WHAT YOU NEED TO DO :: Pick out every line in the entries below that contains the word "should", and copy each one.

SUPPLIED DATA ::
--- Start ---

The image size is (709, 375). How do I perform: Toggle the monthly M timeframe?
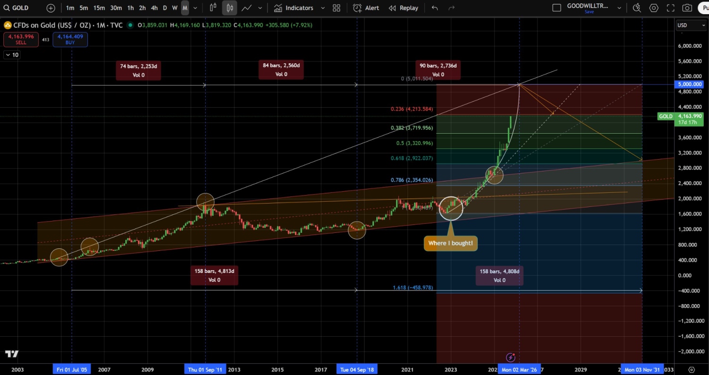185,8
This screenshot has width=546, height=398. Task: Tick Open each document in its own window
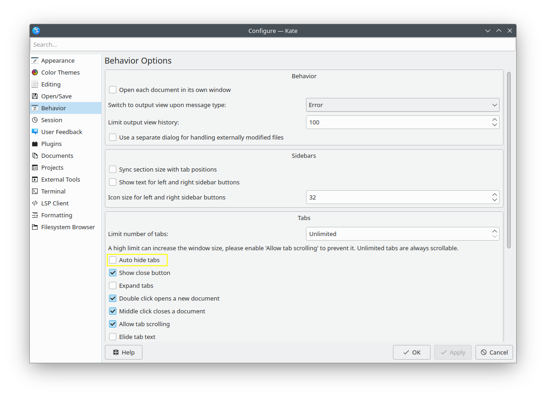pyautogui.click(x=113, y=90)
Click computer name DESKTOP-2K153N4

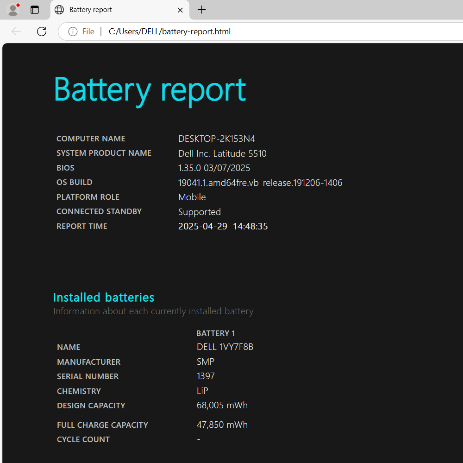point(217,139)
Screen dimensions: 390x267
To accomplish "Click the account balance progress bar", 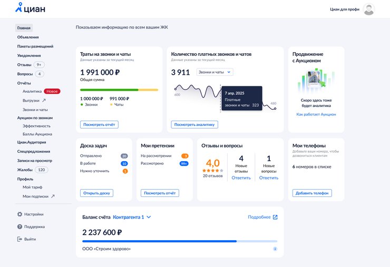I will tap(179, 241).
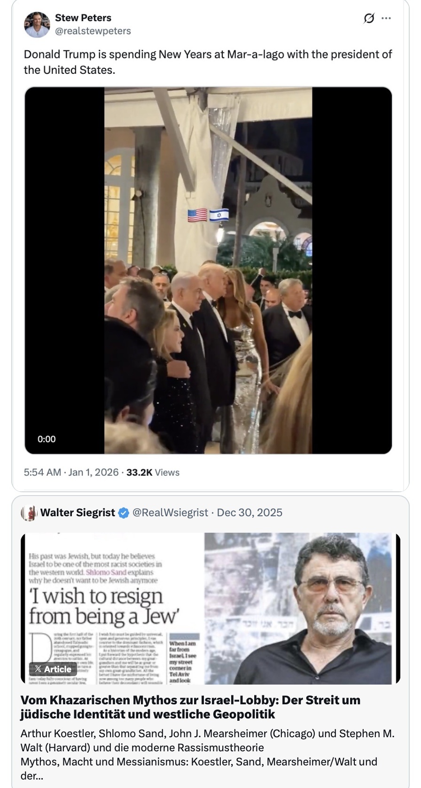Open the 'Vom Khazarischen Mythos' article headline
The height and width of the screenshot is (788, 421).
pos(190,707)
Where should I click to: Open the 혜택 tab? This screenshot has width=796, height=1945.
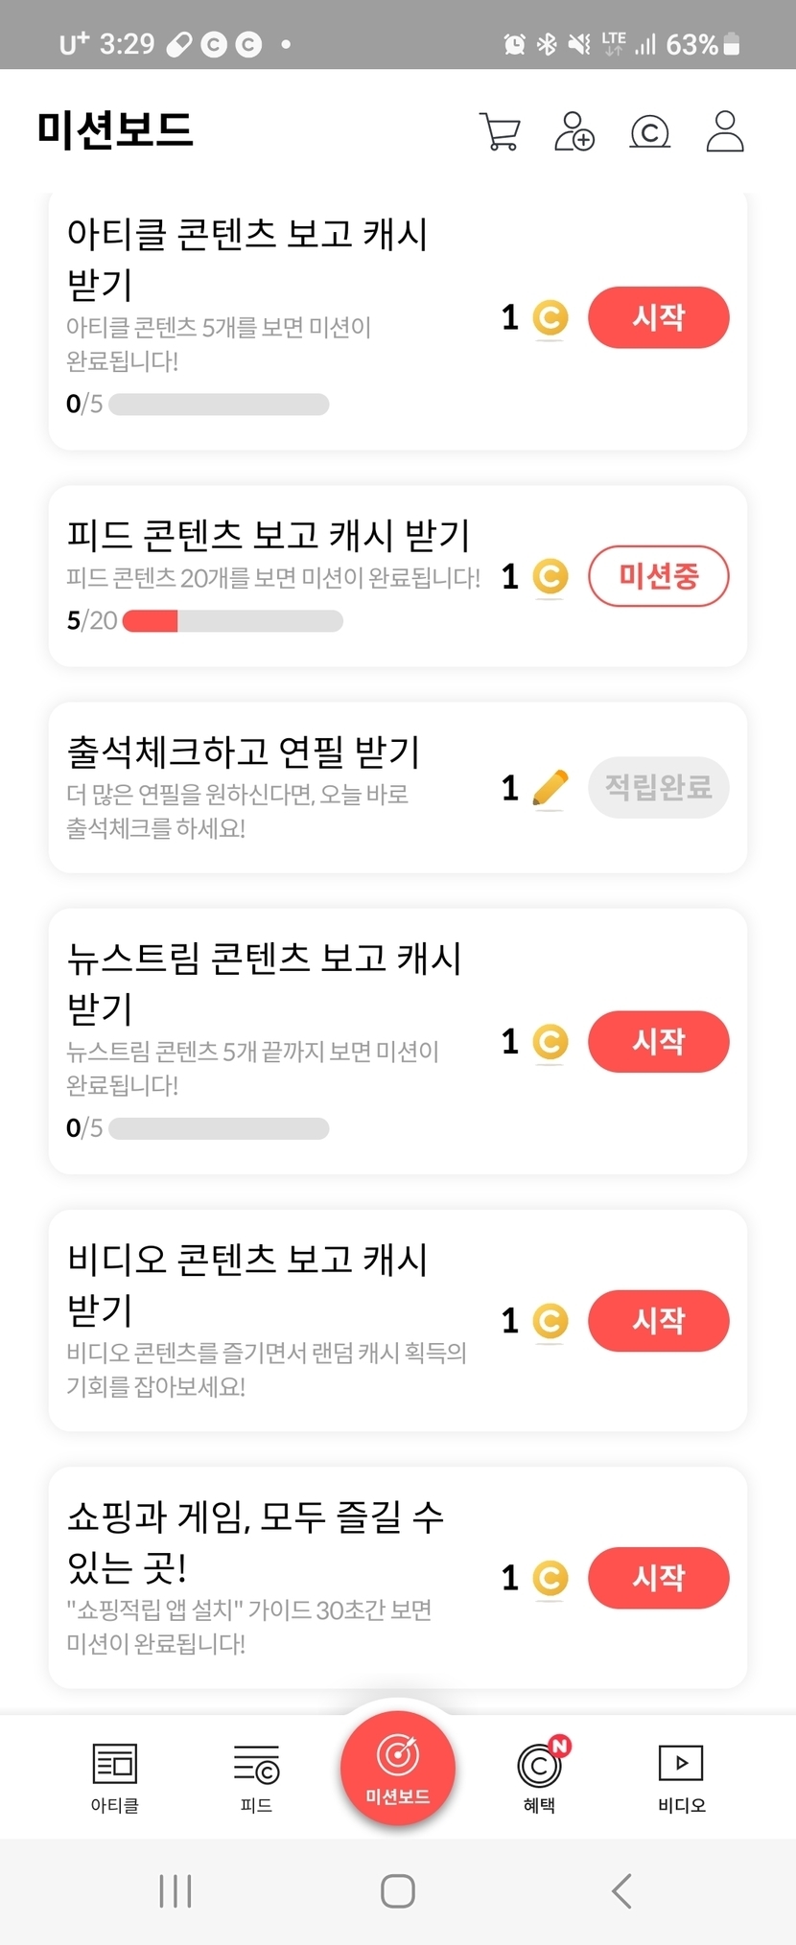pos(540,1777)
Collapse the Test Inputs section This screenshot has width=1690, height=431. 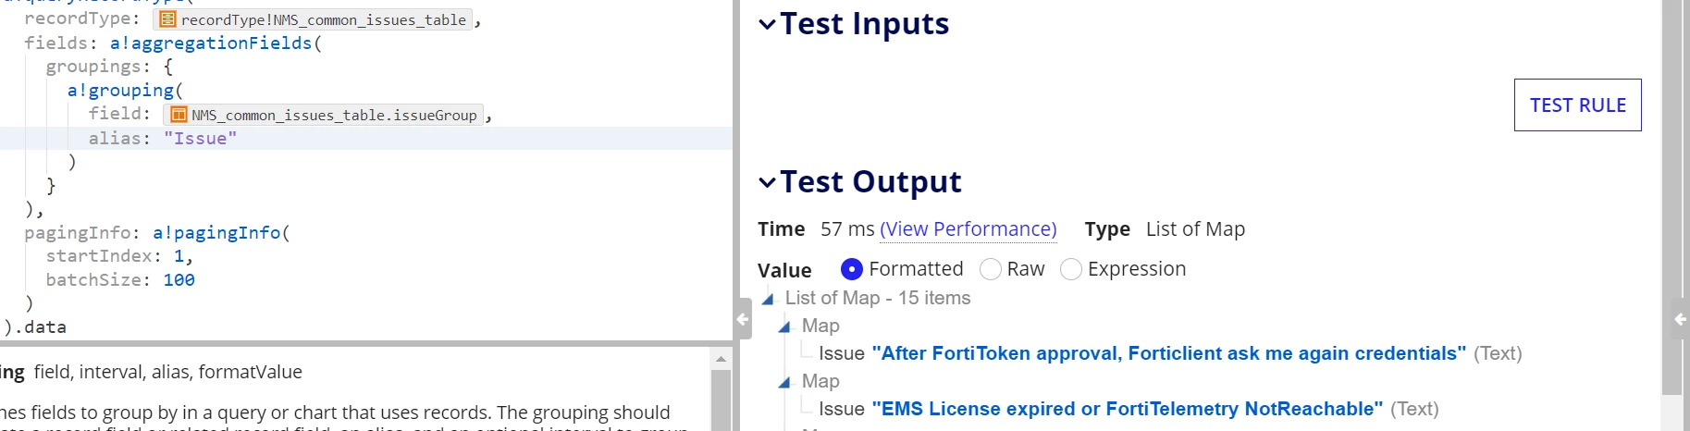(x=767, y=24)
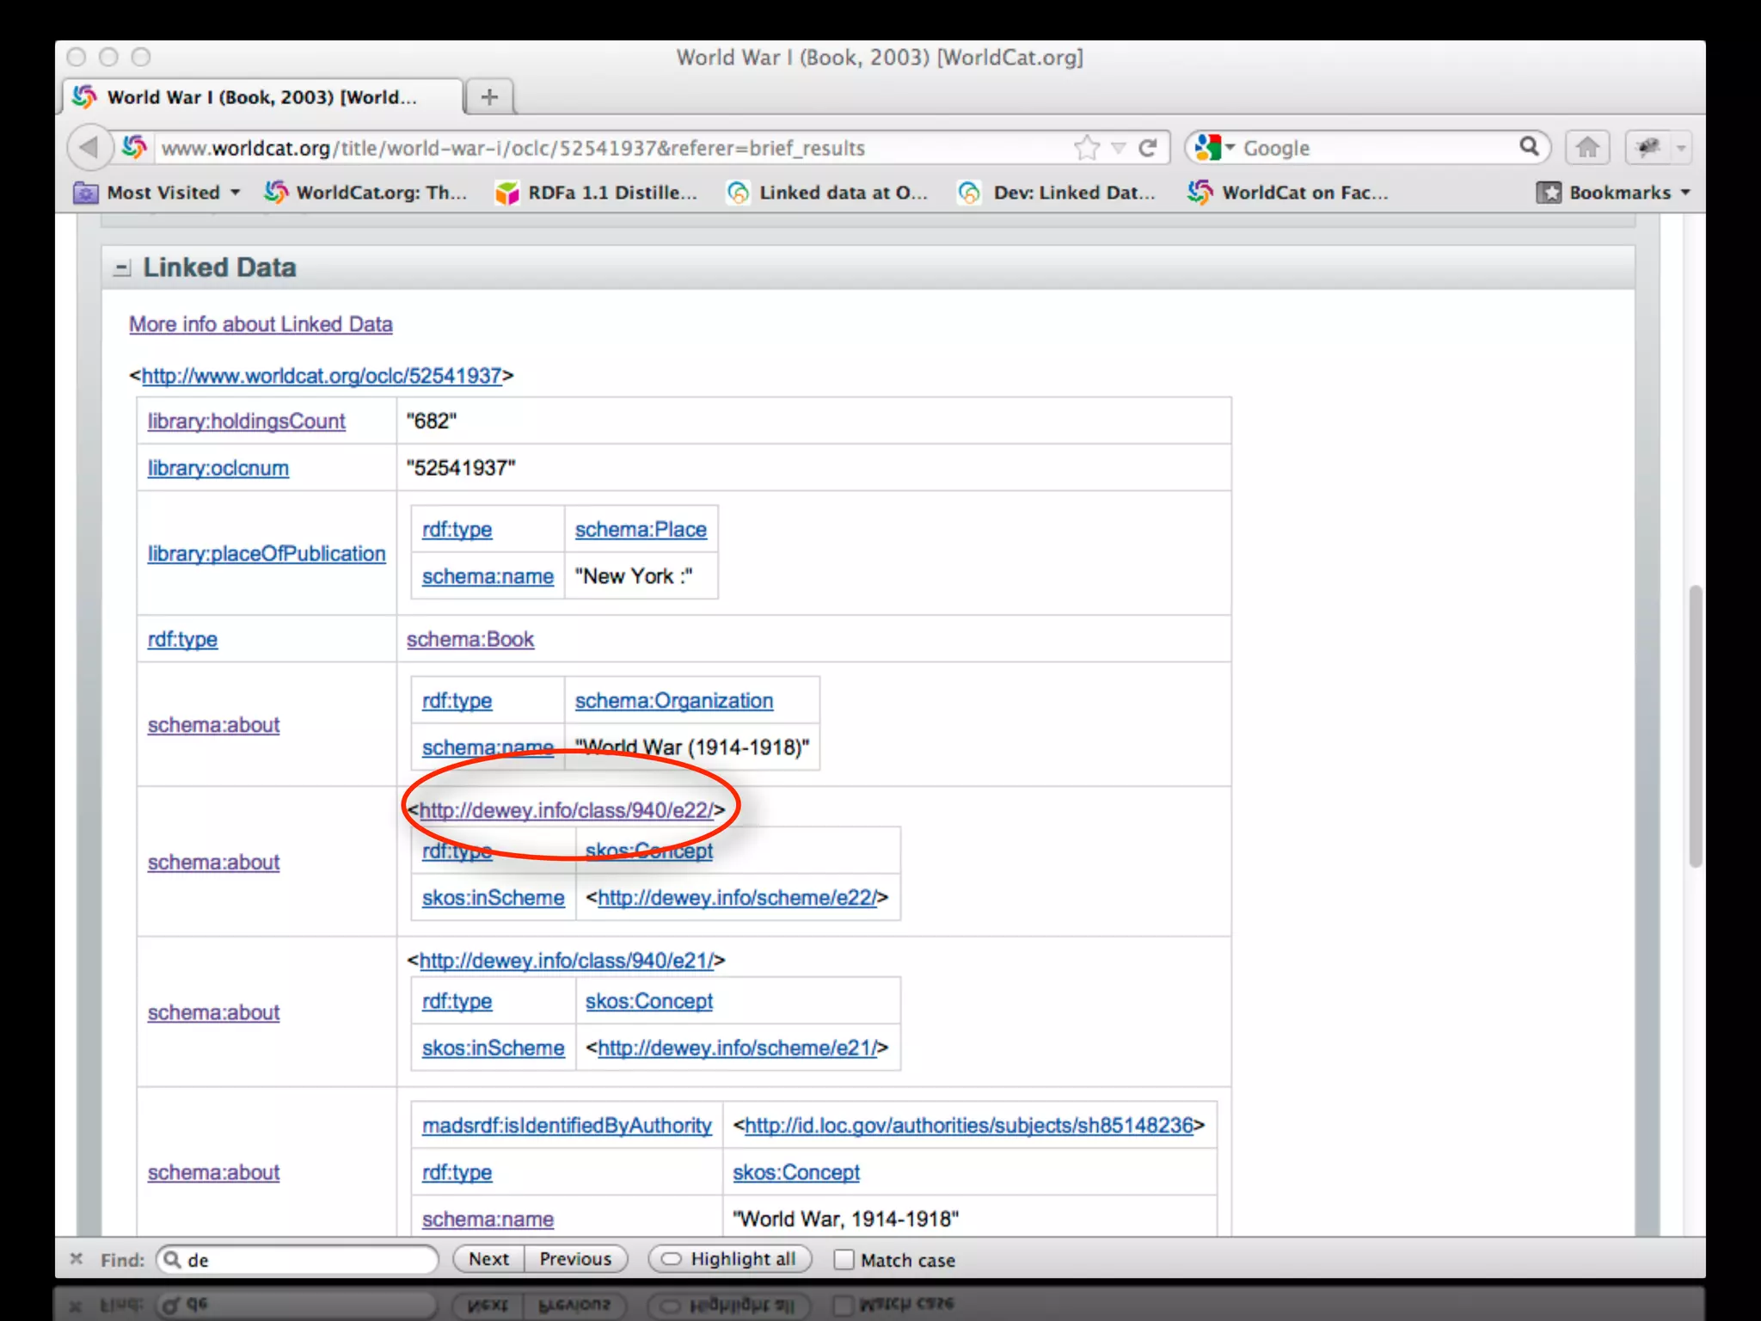1761x1321 pixels.
Task: Open the search engine selector dropdown
Action: [1214, 148]
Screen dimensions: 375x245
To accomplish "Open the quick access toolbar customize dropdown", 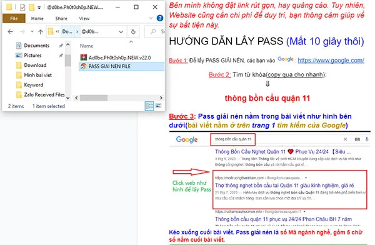I will pos(39,8).
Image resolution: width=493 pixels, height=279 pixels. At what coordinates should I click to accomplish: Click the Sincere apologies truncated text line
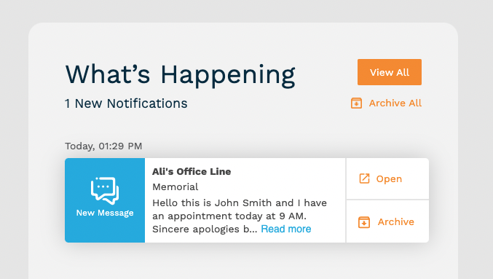(205, 229)
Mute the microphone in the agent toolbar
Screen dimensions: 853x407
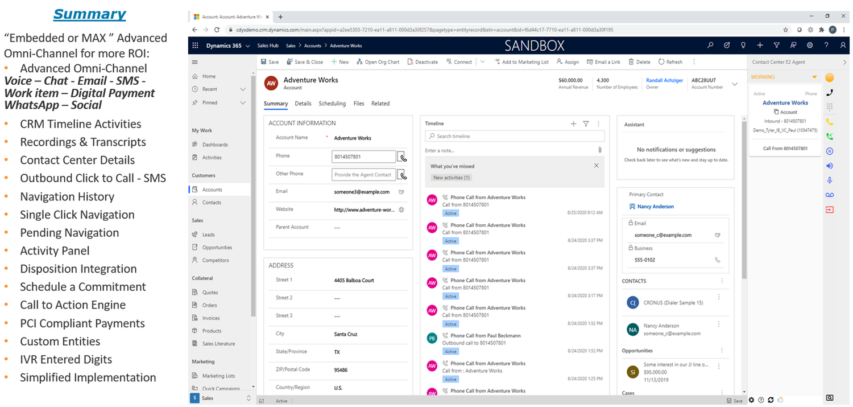[830, 180]
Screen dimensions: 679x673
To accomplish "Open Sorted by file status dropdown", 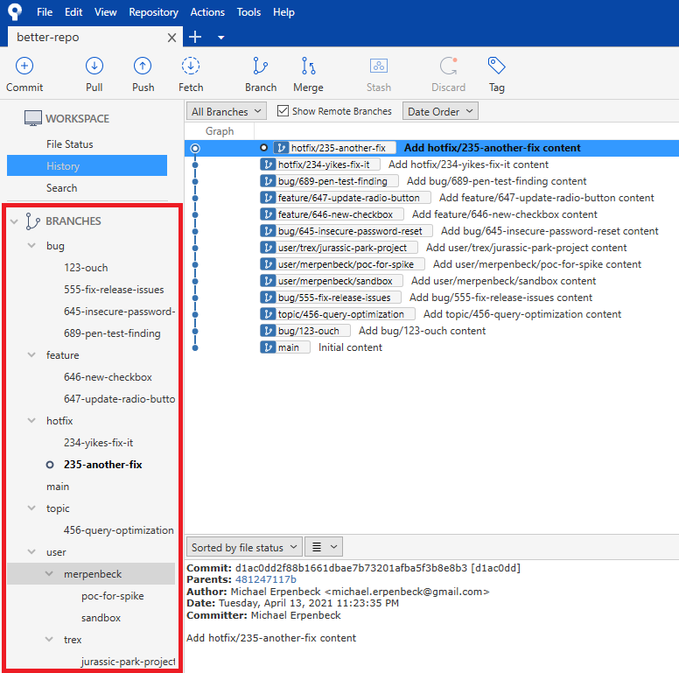I will pyautogui.click(x=243, y=547).
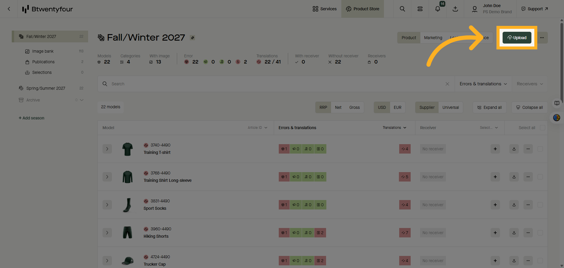The width and height of the screenshot is (564, 268).
Task: Click Select all in the table header
Action: click(x=527, y=127)
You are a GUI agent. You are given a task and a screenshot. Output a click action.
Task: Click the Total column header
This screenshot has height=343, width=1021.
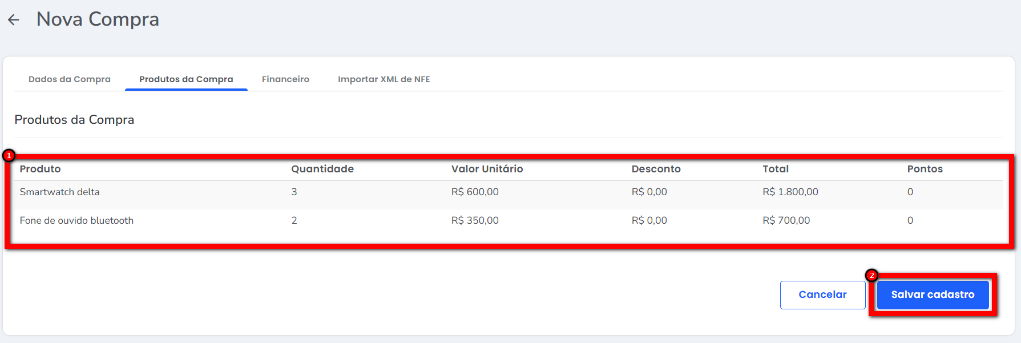[x=775, y=169]
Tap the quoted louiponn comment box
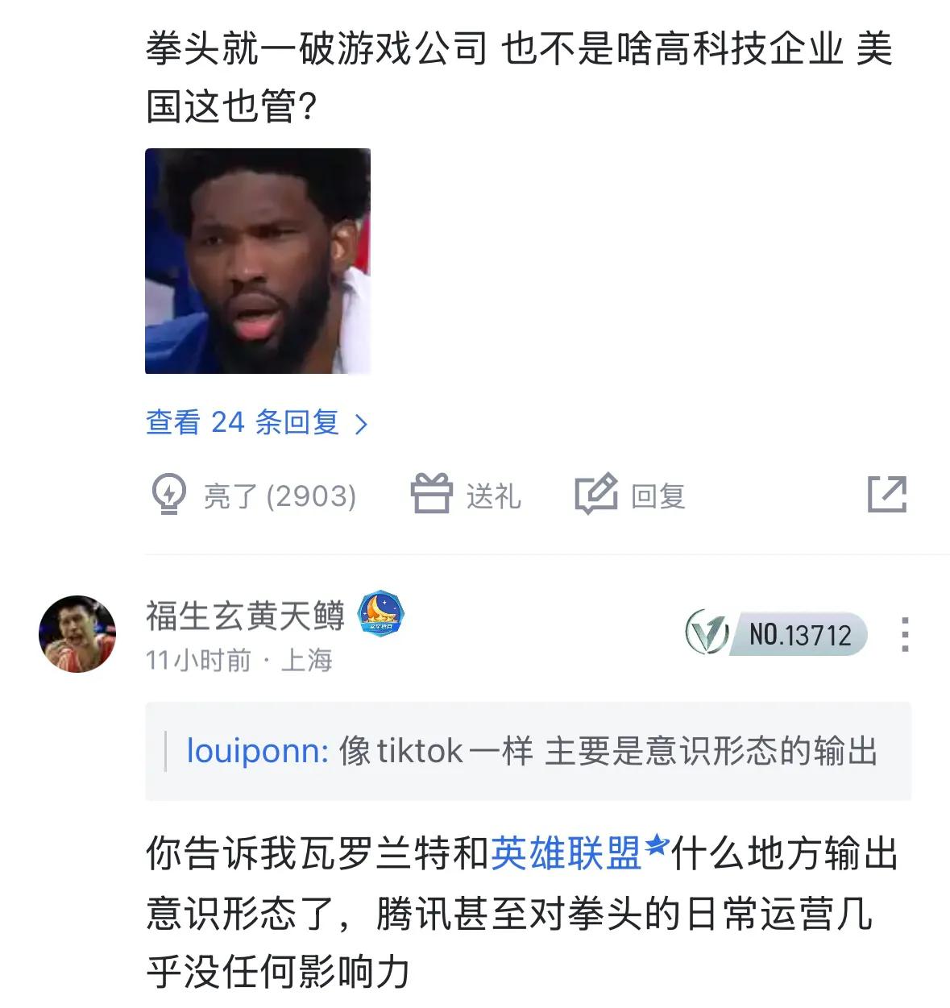This screenshot has height=1008, width=950. coord(528,751)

--- End ---

WRITTEN RESPONSE ::
Where should I click to: Open the 혜택 tab? This screenshot has width=796, height=1945.
Image resolution: width=493 pixels, height=279 pixels. At what coordinates should I click to accomplish: Click the Sincere apologies truncated text line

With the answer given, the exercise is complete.